Grantee Name: | Educational Service District 112 |
Project Name: | Causes of Conflict: Digging Deep to Understand American History |
Project Director: | Matt Karlsen |
Funding: | $949,633 |
Number of Teachers Served: | 90 |
Number of School Districts Served: | 30 |
Number of Students Served: | 3,600 |
Grade Levels: | Grades 5-12 |
Partners: | Gilder Lehrman Institute of American History, Center for Columbia River History, University of Portland |
Topics: | Year 1, Understanding the Civil Rights Movement; Year 2, Understanding the Civil War; Year 3, Understanding the Revolution |
Methods: | Institutes, seminars, and Lesson Study |
"Causes of Conflict" will provide teachers a range of program activities designed to deepen their knowledge of traditional American history content as well as the historical thinking skills and attitudes that distinguish it as a separate discipline. Teachers will attend History on Location institutes, led by the Gilder Lehrman Institute of American History, which pair teachers with preeminent historians and experts in classroom pedagogy. The Center for Columbia River History will conduct regional workshops, which will analyze the local application of national themes at nearby sites classes can visit. Seminars with Scholars will be open to a larger audience and will focus on the legal, economic, and social dimensions of the conflicts to be studied. Historical literacy workshops will utilize a Lesson Study approach to implement disciplinary skills, attitudes, and assessments. In Year 1, high school teachers will study the Civil Rights Movement; in Year 2, middle school teachers will examine the Civil War; and in Year 3, fifth grade teachers will analyze the Revolution. Teachers will examine content through distinct lenses: the role of laws (the law, legal arguments, and the courts); the role of peoples (individuals, social groups, and movements); the role of economics (systems, trade, and census data); and the role of place (how national conflicts differ by locale and how a passion for history emerges from a personal connection with historic sites). Specific content includes Martin Luther King, Jr., Brown v. Board of Education, Abraham Lincoln, the Underground Railroad, and the Revolutionary War.

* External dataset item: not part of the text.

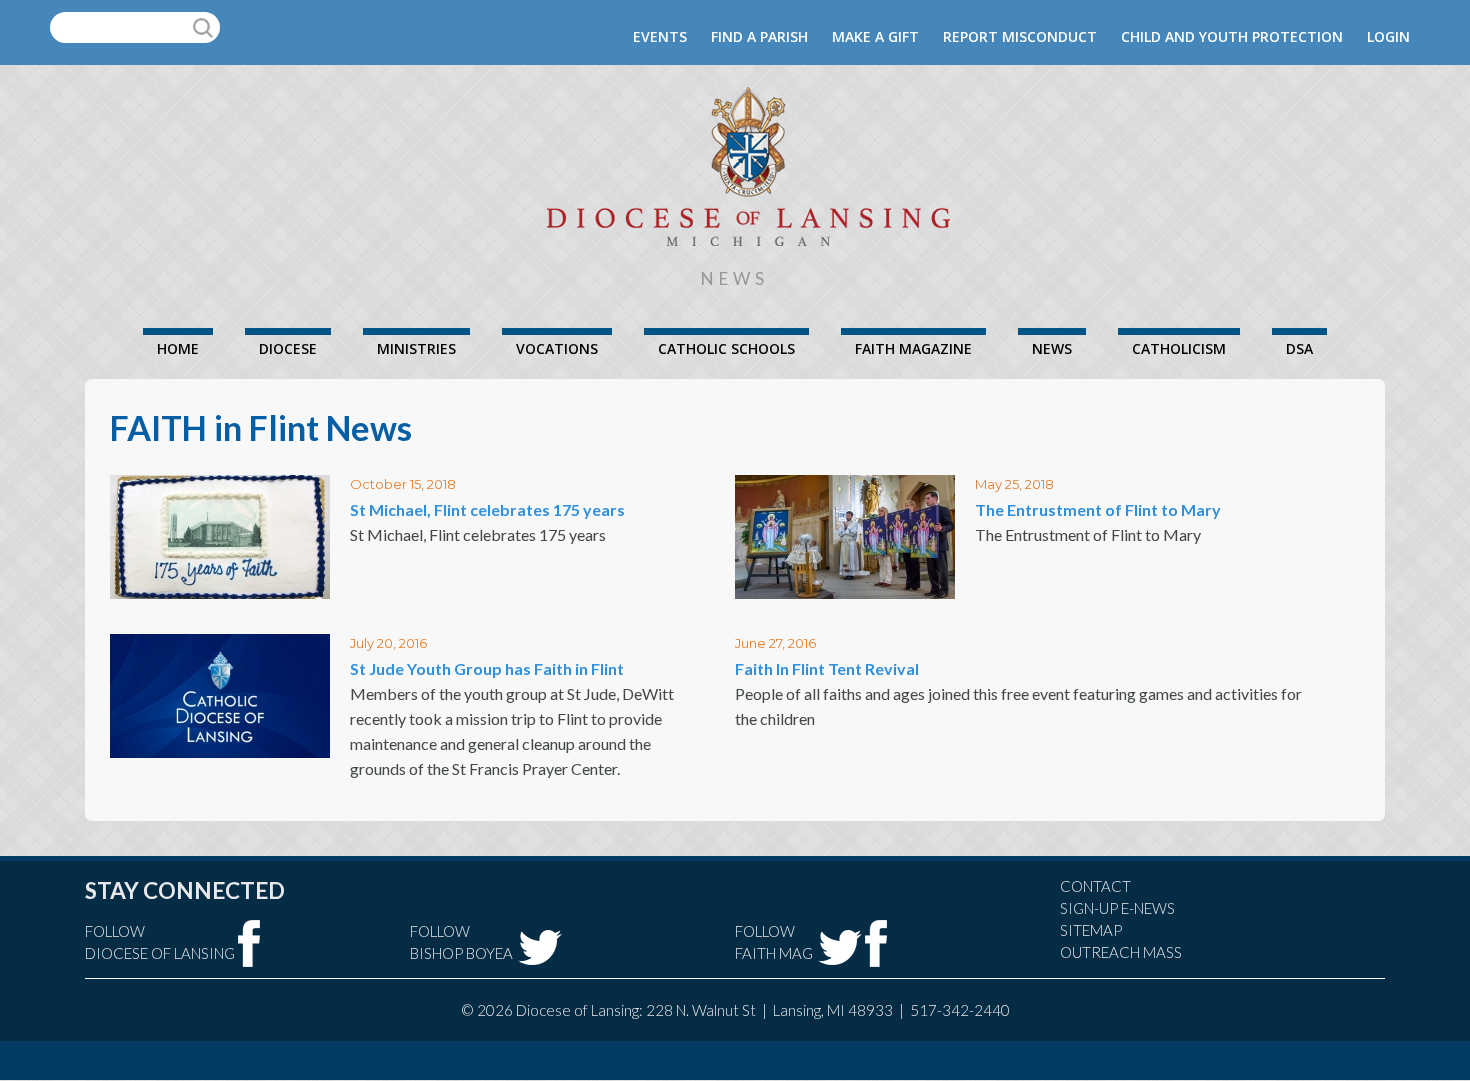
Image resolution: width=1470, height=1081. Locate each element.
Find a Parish (759, 36)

Grantee Name: | Thorp School District |
Project Name: | To Preserve and Protect Our Future |
Project Director: | Thomas Christian |
Funding: | $1,000,000 |
Number of Teachers Served: | 110 |
Number of School Districts Served: | 15 |
Number of Students Served: | 41,000 |
Grade Levels: | Grades 5-12 |
Partners: | Central Washington University, Northwest Oral History Association, Washington State Office of the Superintendent of Public Instruction |
Topics: | The Revolutionary War, the Civil War, the Industrial Revolution |
Methods: | Workshops and field trips |
"To Preserve and Protect Our Future" will implement research-based best practices in professional development and will provide active learning opportunities for teachers to implement these practices. Teachers trained in this project will have the ability to present workshops and materials to new or transferred teachers in future years. The project will provide full-day workshops with U.S. history content and methodology, standards-based assessment, and oral histories training. Workshop content will be aligned with state standards, and content episodes to be covered in each of the three years have been chosen from the National Standards in American History. There are additional options for individual professional development activities for teachers and follow-up activities with teachers through classroom observation and mentoring. During observations, project staff will record workshop information presented to students, observe new pedagogy, and mentor the delivery of the workshop content to students in the classroom. Teachers will be required to keep a learning log to reflect on what students learn. Teachers will also be invited to model new pedagogy to other teachers at workshops. Year 1 of the project will target 30 middle school teachers of American history (covering the years 1607-1920); Year 2 will target 30 high school teachers of U.S. history (covering the years 1607-present); and Year 3 will target 50 fifth grade teachers (covering the years 1607-1865). Specific content includes the Explorers, the Revolutionary War, the Constitution, the Civil War, and the Industrial Revolution.